L’Angola à 50 ans : ressources, troubles et un carrefour politique
Alors que l'Angola célèbre un demi-siècle d'indépendance, cet événement met en lumière à la fois les opportunités et les paradoxes de l'Afrique postcoloniale.

Une femme se tient debout dans un quartier de Cabinda, l'enclave angolaise qui représente environ la moitié de la production de pétrole brut du pays. © Getty Images
Alors que l'Angola célèbre le cinquantième anniversaire de son indépendance, cet événement met en lumière à la fois les opportunités et les paradoxes de l'Afrique postcoloniale. D'un côté, c'est un pays riche en ressources précieuses et stratégiques, notamment une population jeune et dynamique et d'importants gisements de minéraux et d'hydrocarbures. De l'autre, il est marqué par une pauvreté persistante et généralisée et une situation politique instable que certains qualifient de « libération sans démocratie ».

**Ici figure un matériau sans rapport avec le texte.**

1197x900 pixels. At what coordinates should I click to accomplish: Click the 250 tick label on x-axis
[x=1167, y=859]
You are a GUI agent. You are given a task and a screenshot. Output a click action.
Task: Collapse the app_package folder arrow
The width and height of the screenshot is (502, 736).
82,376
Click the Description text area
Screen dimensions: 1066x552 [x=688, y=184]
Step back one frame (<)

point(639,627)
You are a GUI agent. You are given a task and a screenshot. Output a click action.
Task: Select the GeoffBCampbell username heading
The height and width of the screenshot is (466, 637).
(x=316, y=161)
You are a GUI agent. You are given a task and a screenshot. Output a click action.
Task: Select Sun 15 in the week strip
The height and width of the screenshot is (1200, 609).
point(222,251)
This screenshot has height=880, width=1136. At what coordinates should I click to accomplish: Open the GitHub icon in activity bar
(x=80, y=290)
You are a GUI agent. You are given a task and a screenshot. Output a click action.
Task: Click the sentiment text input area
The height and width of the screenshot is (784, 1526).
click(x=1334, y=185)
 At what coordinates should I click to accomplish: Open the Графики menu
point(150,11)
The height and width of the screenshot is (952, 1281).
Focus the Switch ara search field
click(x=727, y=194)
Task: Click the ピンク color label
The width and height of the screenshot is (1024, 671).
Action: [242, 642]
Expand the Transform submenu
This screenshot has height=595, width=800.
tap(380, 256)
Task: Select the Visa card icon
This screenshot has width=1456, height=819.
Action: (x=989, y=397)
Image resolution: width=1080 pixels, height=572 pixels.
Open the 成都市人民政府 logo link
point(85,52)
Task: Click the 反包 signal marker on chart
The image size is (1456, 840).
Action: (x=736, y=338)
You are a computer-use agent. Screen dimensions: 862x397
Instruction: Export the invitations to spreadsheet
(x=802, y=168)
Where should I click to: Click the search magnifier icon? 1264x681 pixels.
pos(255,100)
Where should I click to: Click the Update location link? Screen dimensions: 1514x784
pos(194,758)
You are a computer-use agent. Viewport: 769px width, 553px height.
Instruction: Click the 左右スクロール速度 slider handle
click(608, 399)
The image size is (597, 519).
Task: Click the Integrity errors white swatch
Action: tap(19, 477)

Le 11 novembre 1975, l'Angola accédait officiellement à l'indépendance. Pour le Portugal, encore sous le choc des bouleversements politiques de la Révolution des Œillets de 1974, la décolonisation devenait la priorité absolue. Pourtant, en Angola, ancienne colonie, la question de la légitimité du représentant du peuple était loin d'être réglée. Le Mouvement populaire de libération de l'Angola (MPLA), l'Union nationale pour l'indépendance totale de l'Angola (UNITA) et le Front national libéral d'Angola, implantés dans différentes régions, proclamaient tous simultanément l'indépendance.
Il en résulta la guerre civile angolaise dévastatrice (qui se déroula par intermittence de 1975 à 2002), l'un des conflits par procuration les plus marquants de la Guerre froide. La guerre prit fin définitivement avec la mort, en 2002, du leader controversé et charismatique de l'UNITA, Jonas Malheiro Savimbi. Dans les années qui suivirent, la démilitarisation et l'intégration, par le MPLA au pouvoir, des élites de l'UNITA, ainsi que leur coopération, créèrent les conditions d'une paix durable.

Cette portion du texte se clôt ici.